Alpha Beta pruning when implemented correctly, will never change what move is picked at the end, it just makes us arrive at that move faster by never looking at moves that are mathmatically impossible to be the best option.


The Search Function

This is the main negamax recursive function used.

private int Search(int depth, int alpha, int beta)
{
    if (depth == 0)
        return Evaluate();

    List<Move> moves = GenerateLegalMoves();

    //no moves = checkmate or stalemate
    if (moves.Count == 0)
    {
        if (IsInCheck())
            return -CHECKMATE;
        return 0;
    }

    //improve pruning efficiency by ordering moves
    OrderMoves(moves);

    int bestScore = int.MinValue;

    //try all moves
    foreach (Move move in moves)
    {
        MakeMove(move);

        //negamax recursion
        int score = -Search(depth - 1, -beta, -alpha);

        UndoMove();

        //track best score
        if (score > bestScore)
            bestScore = score;

        //alpha-beta pruning
        if (score >= beta)
            return beta;

        if (score > alpha)
            alpha = score;
    }

    return alpha;
}

Move Ordering

Not all moves are equal.


Good move ordering will mean that:

  • Good moves are searched first.

  • Bad moves are searched last.


A common question here may be "Why waste computation on this?" The answer is that move ordering greatly benefits alpha-beta pruning to where the benefit greatly outweighs any time spent on actually ordering the move.
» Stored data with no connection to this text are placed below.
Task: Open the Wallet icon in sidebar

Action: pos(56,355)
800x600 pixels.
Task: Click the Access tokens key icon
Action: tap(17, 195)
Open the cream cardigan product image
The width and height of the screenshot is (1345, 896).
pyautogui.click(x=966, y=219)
It just makes our search faster.


The next post will be on this, so I wont go into any more detail on this here.


Checkmates and Stalemates

When no more moves are available:

  • If the position is in check - Checkmate (bad for the side to move)

  • If not in check - stalemate (draw)

We also add a small distance factor so faster checkmates are prefered=

int dist = (_searchDepth - depth);
return -CHECKMATESCORE + dist;

This makes the engine prefer faster wins and to delay losses.


Conclusion

NegaMax is the foundation of a chess AI. Many things can be built on top of it including

  • Alpha-Beta Pruning

  • Move Ordering

  • Quiescence Search

Together, these turn a basic search into something powerful enough to have some impressive performances.